→ REQUIREMENTS
Count the lines in the material below that contain the string "screenshot", treating uppercase and lowercase as different. Reply with the number alone.

═══ MATERIAL FOR THIS EXERCISE

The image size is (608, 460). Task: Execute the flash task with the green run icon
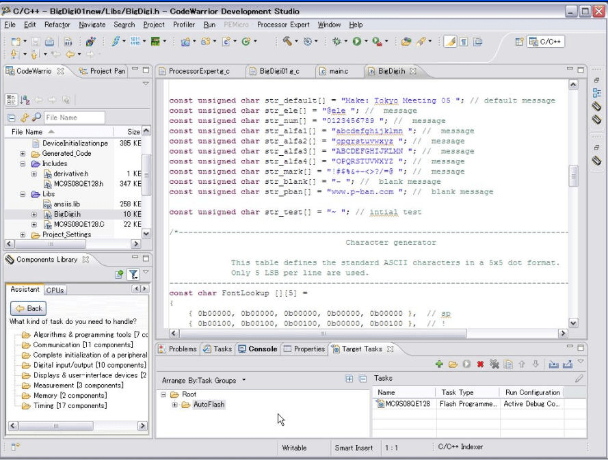[x=467, y=364]
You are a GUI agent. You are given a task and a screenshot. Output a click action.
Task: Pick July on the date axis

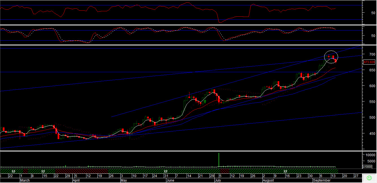(218, 180)
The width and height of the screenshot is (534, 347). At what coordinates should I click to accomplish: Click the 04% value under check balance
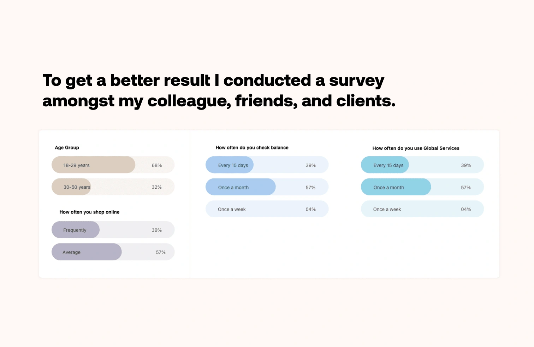tap(311, 209)
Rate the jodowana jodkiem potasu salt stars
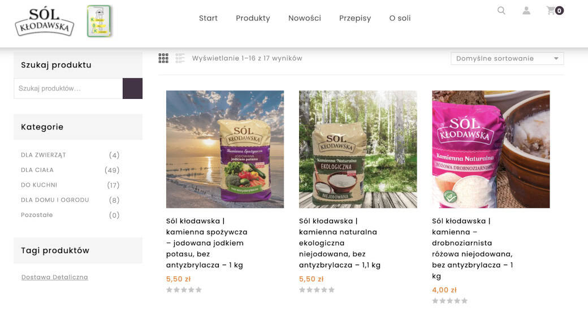 click(184, 290)
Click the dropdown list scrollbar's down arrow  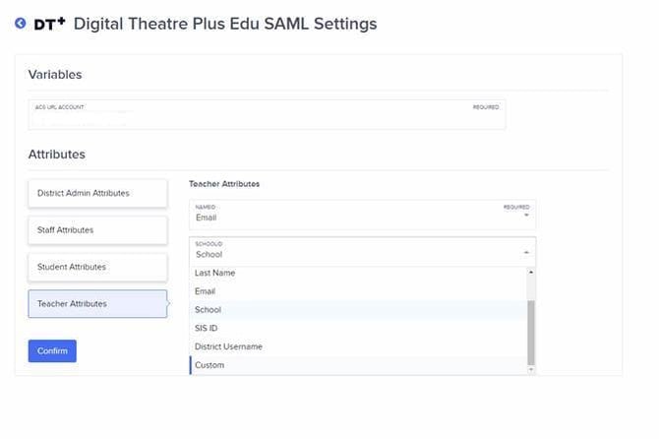tap(531, 369)
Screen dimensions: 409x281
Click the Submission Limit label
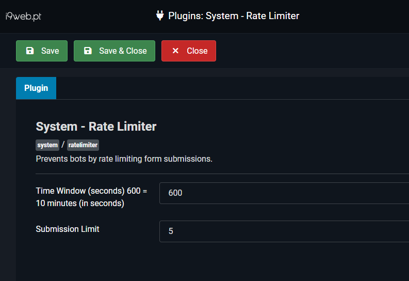tap(68, 229)

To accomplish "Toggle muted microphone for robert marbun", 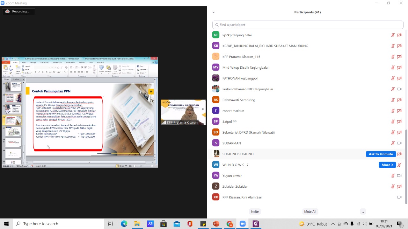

══════

→ OUTPUT OF THE TASK
2